*** Opening of Selected text ***

A. The Affordable Care Act. The Affordable Care Act, also referred to as Obamacare, requires hospitals to disclose its charges for medical services. The following is noted:
Standard Hospital Charges. Each hospital operating within the United States shall for each year establish (and update) and make public (in accordance with guidelines developed by the Health and Human Services Secretary) a list of the hospital’s standard charges for items and services provided by the hospital, including for diagnosis-related groups (DRGs) established under section 1886 (d) (4) of the Social Security Act.
There has been no national standard reporting method for medical costs made available to the public until Pratter.
B. AHA Position
According to the American Hospital Association (AHA) website, “consumers deserve helpful information about the price of their hospital care, and the AHA is committed to providing it.” In fact, the AHA has a position statement on this topic noted as follows:
Hospitals are a critical component to the fabric and future of our communities. We agree that consumers need useful information when making health care-related decisions for themselves and their families. Providing understandable and useful information about health care costs is just one way America’s hospitals are working to improve the health of their communities.
The AHA and its members stand ready to work with policymakers on innovative ways to build on efforts already occurring at the state level, and share information that helps consumers make better choices about their health care.
AHA Principles for Price Transparency. In 2006, the AHA Board of Trustees approved a policy regarding hospital pricing transparency. That policy calls for information to be presented in a way that:
- Is easy to access, understand and use;
- Creates common definitions and language describing hospital pricing information for consumers;
- Explains how and why the price of patient care can vary;
- Encourages patients to include price information as just one factor to consider when making decisions about hospitals and health plans; and
- Directs patients to more information about financial assistance with their hospital care.
Here at Pratter, we challenge the AHA to honor its position of medical cost transparency by actively encouraging its hospitals to post its charges for all routine outpatient care listed by medical procedure name and CPT billing code. In fact, it’s the federal law.

*** Close of Selected text ***
*** Opening of Extracted records ***

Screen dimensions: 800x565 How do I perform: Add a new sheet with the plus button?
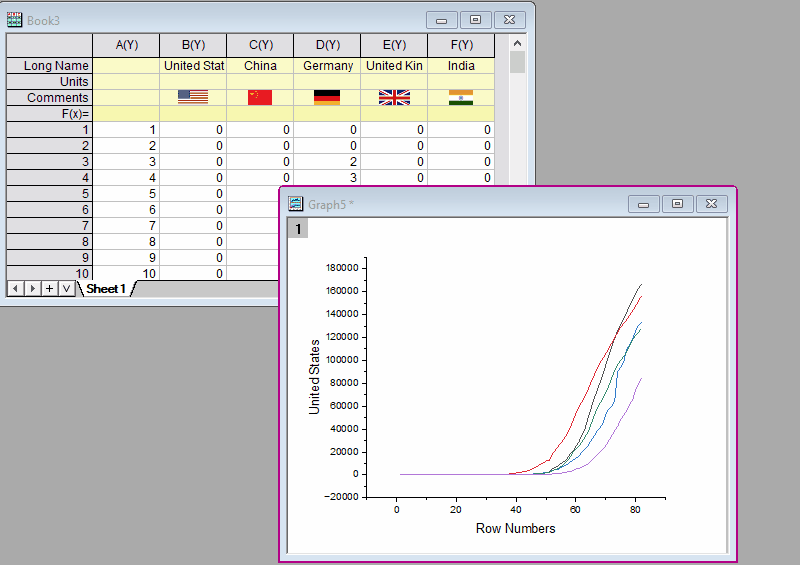[x=49, y=289]
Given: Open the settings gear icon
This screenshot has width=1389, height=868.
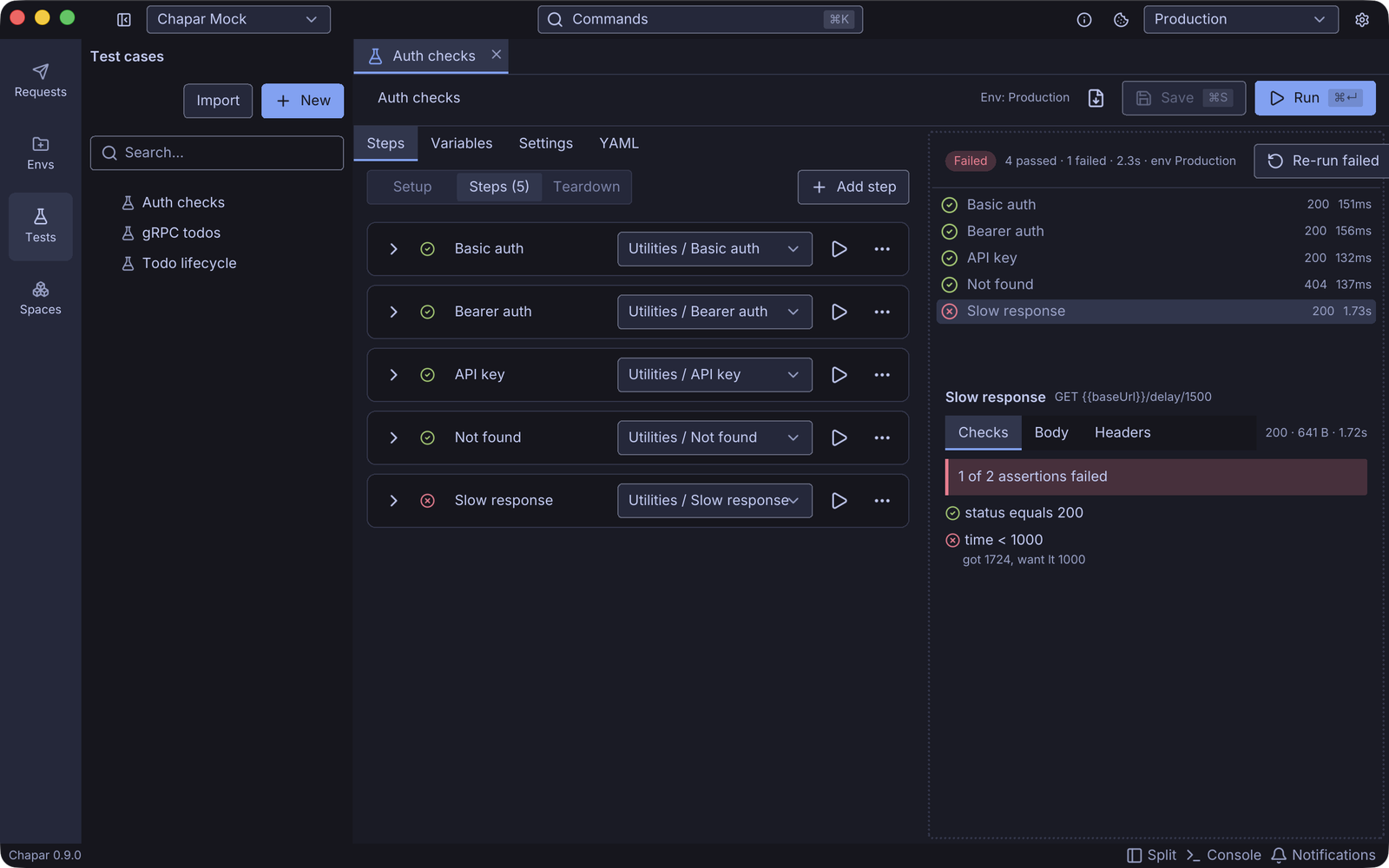Looking at the screenshot, I should click(1362, 19).
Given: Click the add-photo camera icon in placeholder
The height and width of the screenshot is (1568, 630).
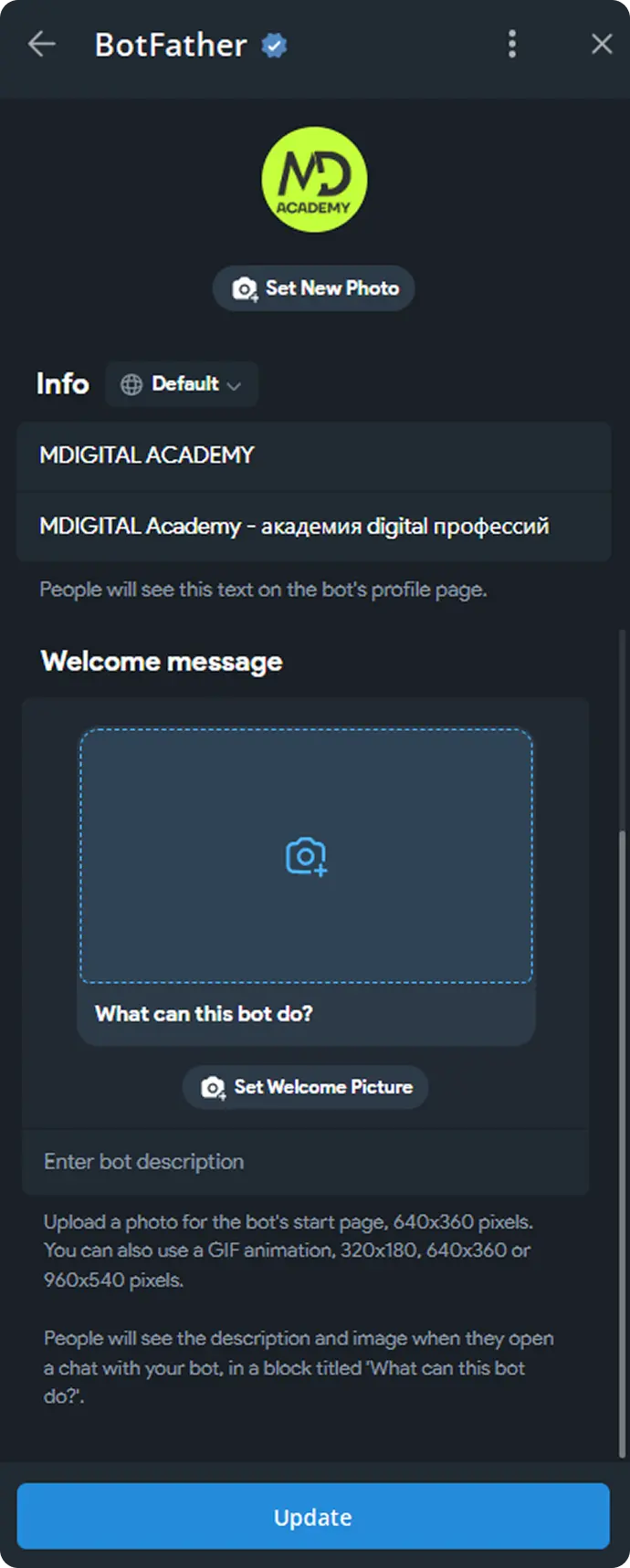Looking at the screenshot, I should 307,857.
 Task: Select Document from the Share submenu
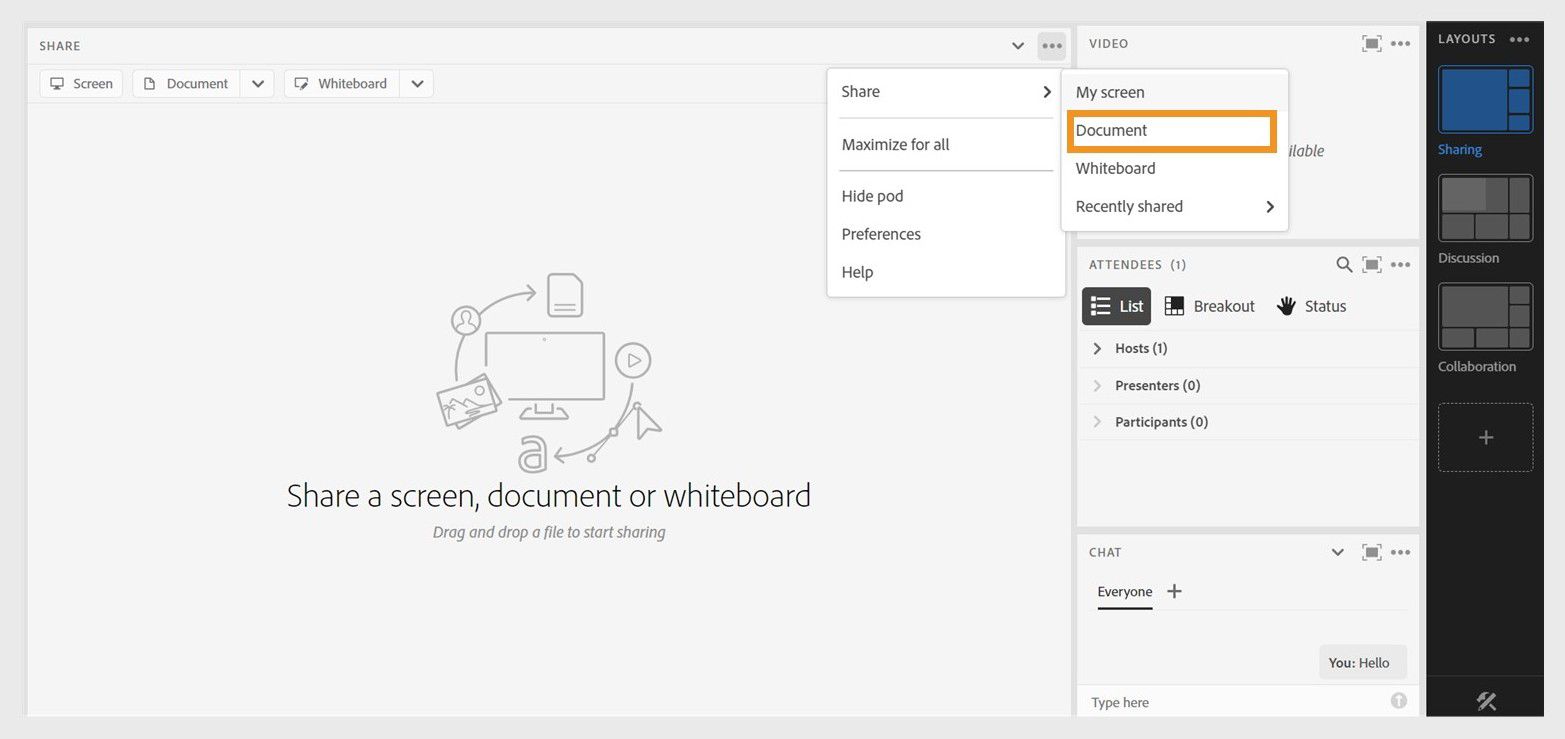[1111, 130]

*** Close of Extracted records ***

▸ **Actions to take**
(1) Answer these questions from the text on hospital price transparency:
(a) What other name for the Affordable Care Act does the text give?
(b) Under which section of the Social Security Act are diagnosis-related groups established?
(c) In what year did the AHA Board of Trustees approve a policy on hospital pricing transparency?
(2) Write out the part of the text on hospital price transparency from "The AHA and" to "their health care.".

▸ **Responses in order**
(1)
(a) Obamacare
(b) Section 1886 (d) (4)
(c) 2006

(2)
The AHA and its members stand ready to work with policymakers on innovative ways to build on efforts already occurring at the state level, and share information that helps consumers make better choices about their health care.